#### DATA SHOWN:
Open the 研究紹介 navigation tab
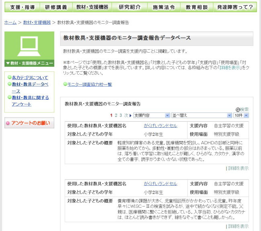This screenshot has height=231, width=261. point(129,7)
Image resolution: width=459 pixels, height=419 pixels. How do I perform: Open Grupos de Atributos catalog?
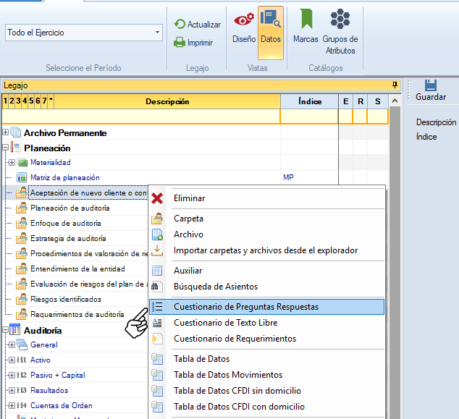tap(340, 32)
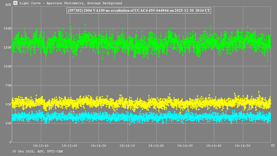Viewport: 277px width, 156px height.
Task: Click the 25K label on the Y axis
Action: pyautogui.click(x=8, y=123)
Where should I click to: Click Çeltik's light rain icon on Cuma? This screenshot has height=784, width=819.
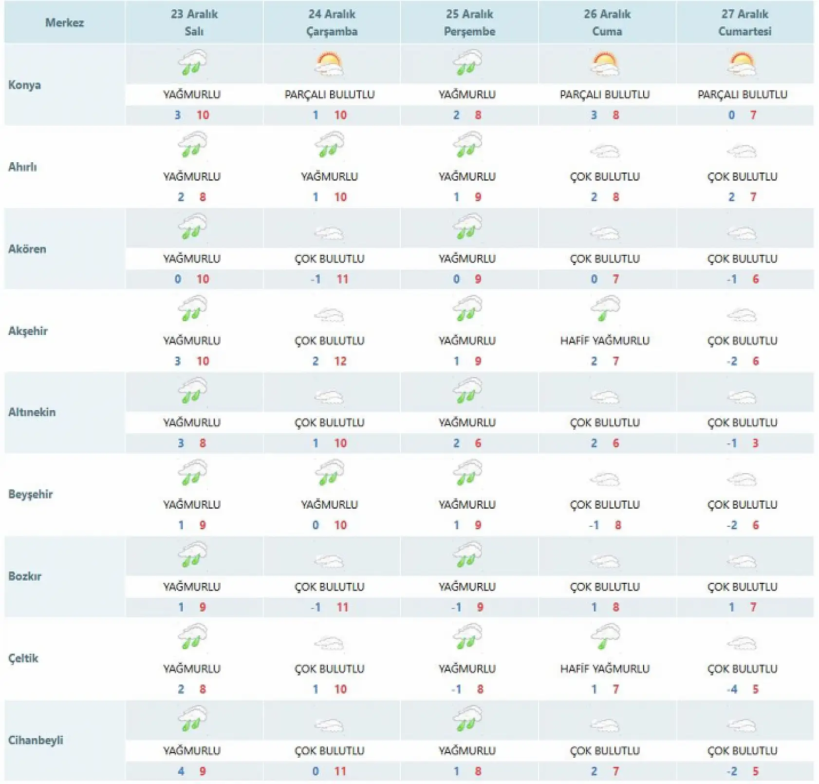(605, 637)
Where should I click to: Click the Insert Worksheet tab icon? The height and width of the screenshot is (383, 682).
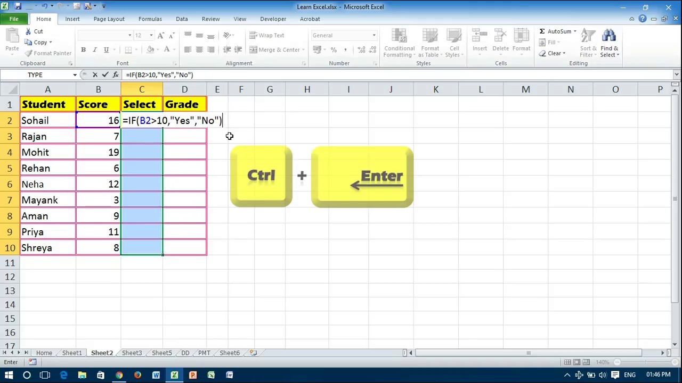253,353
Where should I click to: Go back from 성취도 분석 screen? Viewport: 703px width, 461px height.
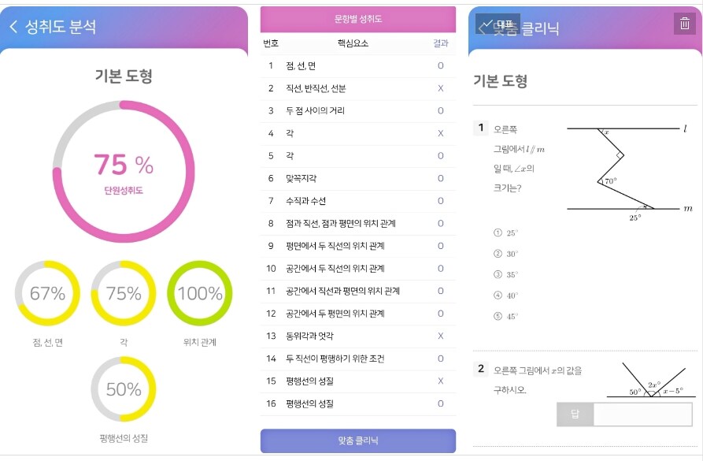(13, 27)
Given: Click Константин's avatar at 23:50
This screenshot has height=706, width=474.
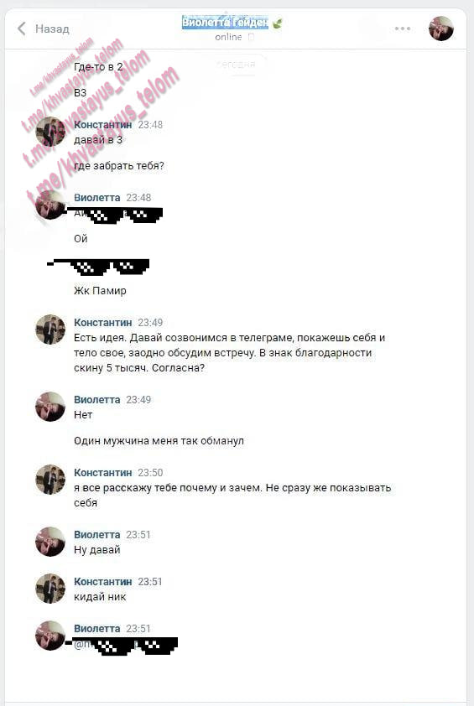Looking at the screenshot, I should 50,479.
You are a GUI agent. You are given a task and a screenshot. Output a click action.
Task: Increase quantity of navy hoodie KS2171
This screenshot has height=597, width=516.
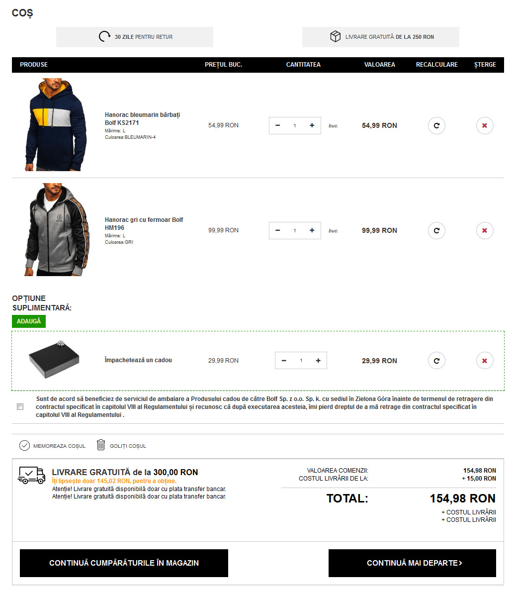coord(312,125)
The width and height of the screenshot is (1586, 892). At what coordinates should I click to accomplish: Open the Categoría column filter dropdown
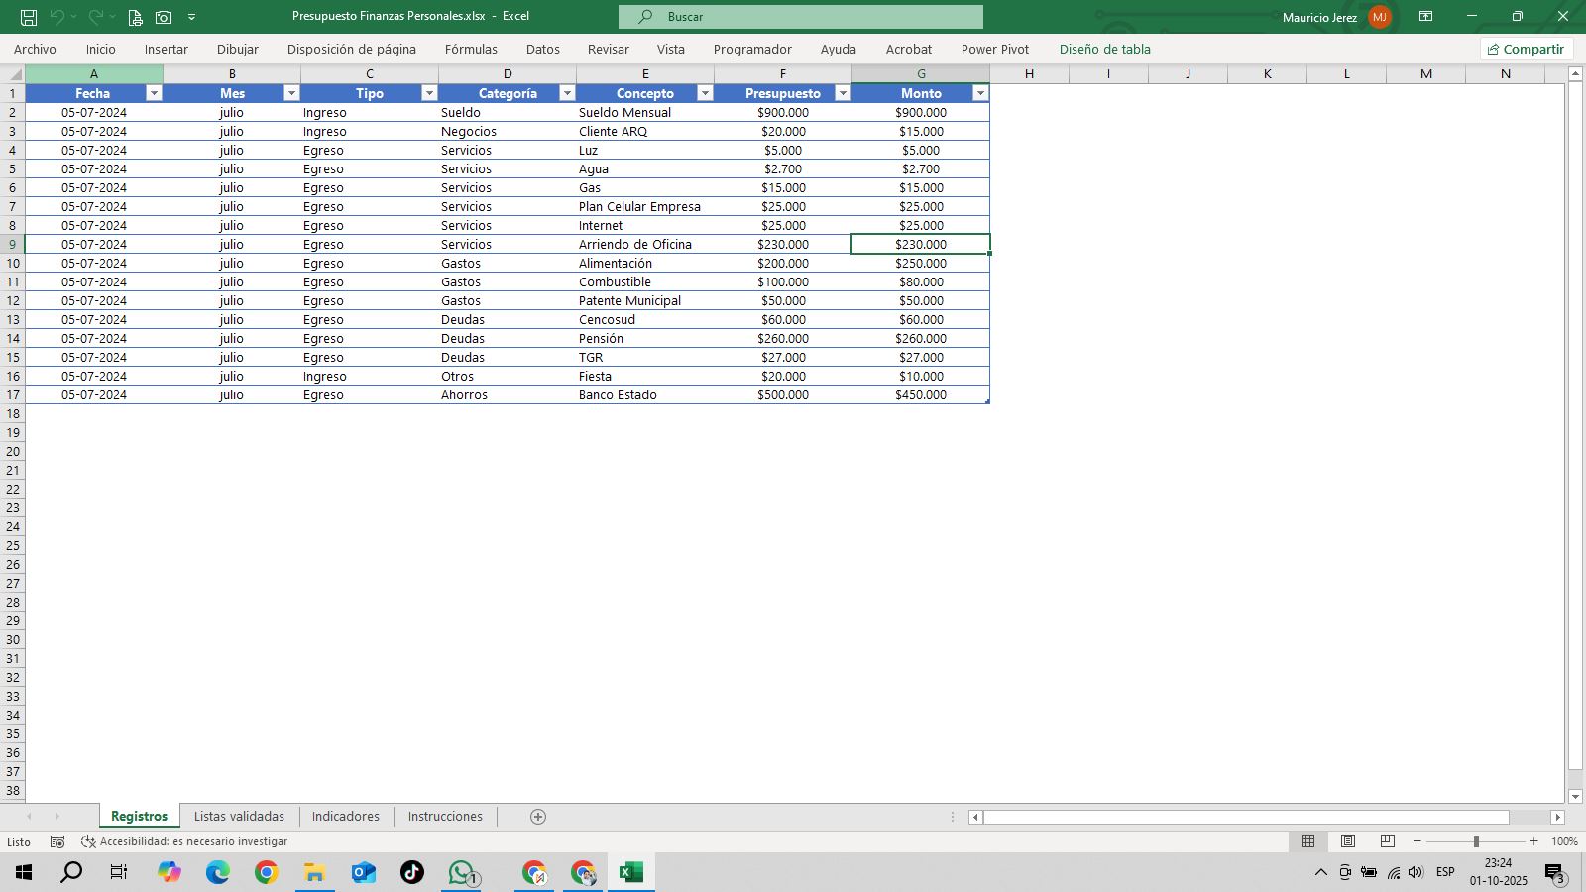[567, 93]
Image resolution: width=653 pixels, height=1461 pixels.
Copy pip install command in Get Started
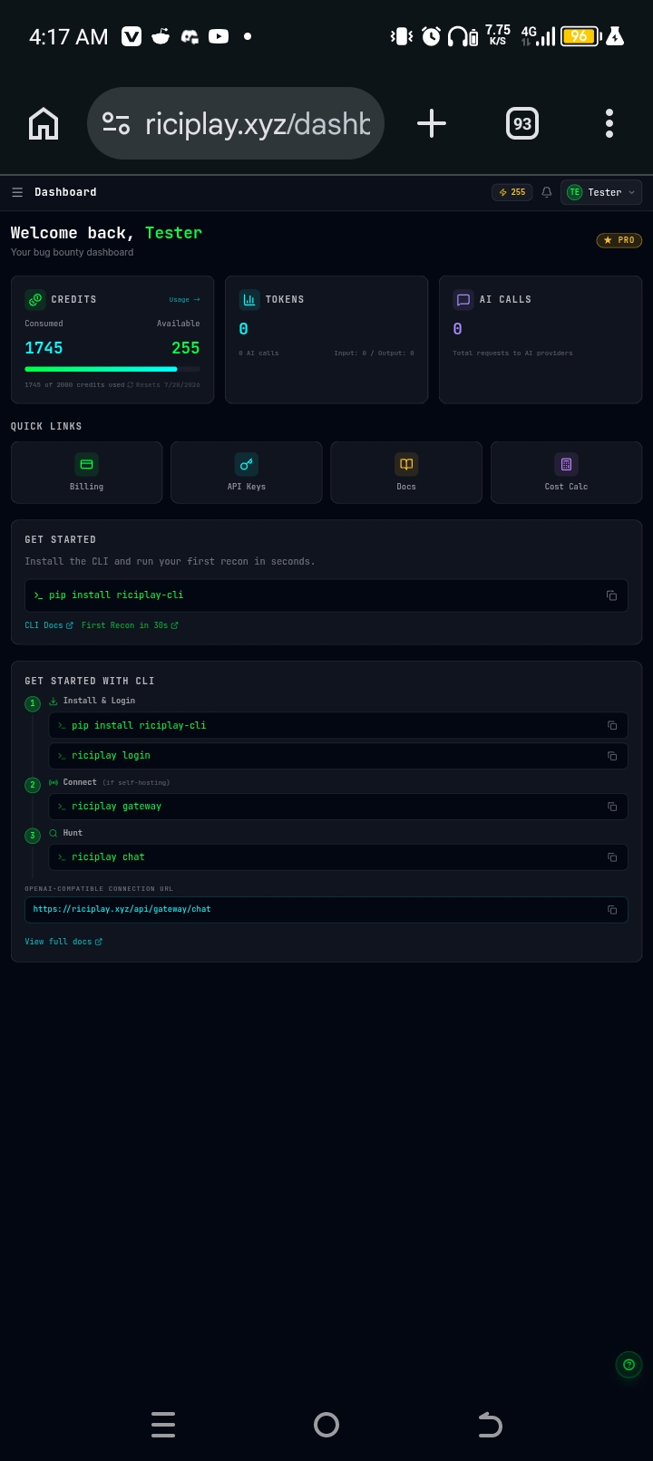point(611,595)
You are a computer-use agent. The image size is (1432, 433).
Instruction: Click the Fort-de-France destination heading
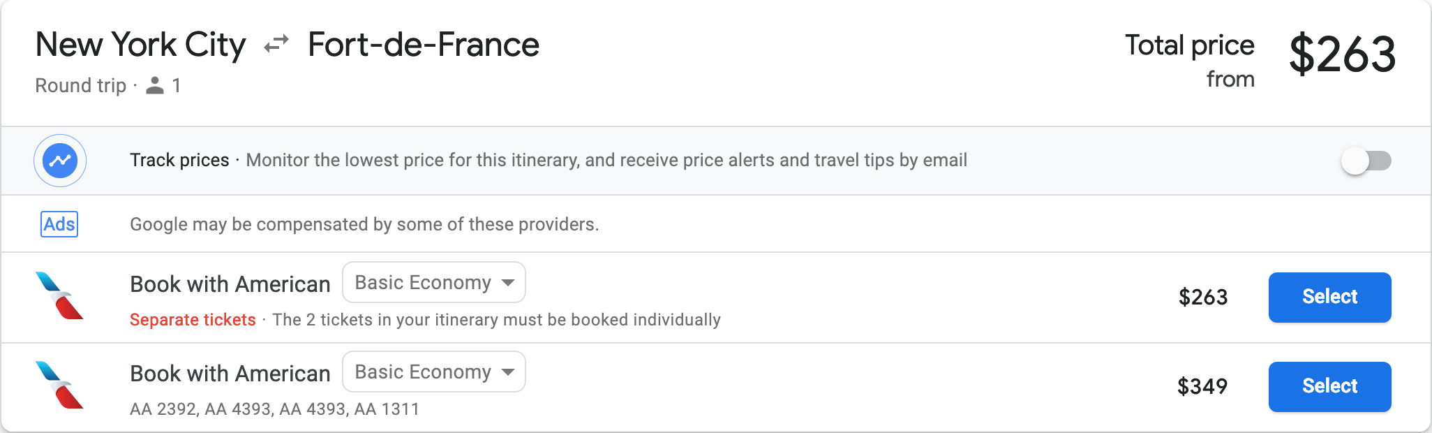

#### INSTRUCTIONS FOR THE TASK:
Return each line of the data, keeping its wording exact and omitting pictures.

#### TASK SOLUTION:
Open the 研究紹介 navigation tab
This screenshot has height=231, width=261. point(129,7)
Image resolution: width=459 pixels, height=419 pixels. How do I perform: Open Grupos de Atributos catalog?
tap(340, 32)
Viewport: 277px width, 156px height.
Task: Click the 25K label on the Y axis
Action: pyautogui.click(x=8, y=123)
Where should I click to: Click Çeltik's light rain icon on Cuma? This screenshot has height=784, width=819.
(605, 637)
Where should I click to: Click the Insert Worksheet tab icon? The height and width of the screenshot is (383, 682).
253,353
Where should I click to: Go back from 성취도 분석 screen? Viewport: 703px width, 461px height.
(13, 27)
Given: Click Константин's avatar at 23:50
This screenshot has height=706, width=474.
Looking at the screenshot, I should 50,479.
You are a GUI agent. You are given a task and a screenshot. Output a click action.
Task: Increase quantity of navy hoodie KS2171
This screenshot has height=597, width=516.
coord(312,125)
The width and height of the screenshot is (1586, 892). At what coordinates should I click to accomplish: Open the Categoría column filter dropdown
[567, 93]
Image resolution: width=653 pixels, height=1461 pixels.
Copy pip install command in Get Started
point(611,595)
You are a computer-use agent. The image size is (1432, 433).
Instruction: Click the Fort-de-France destination heading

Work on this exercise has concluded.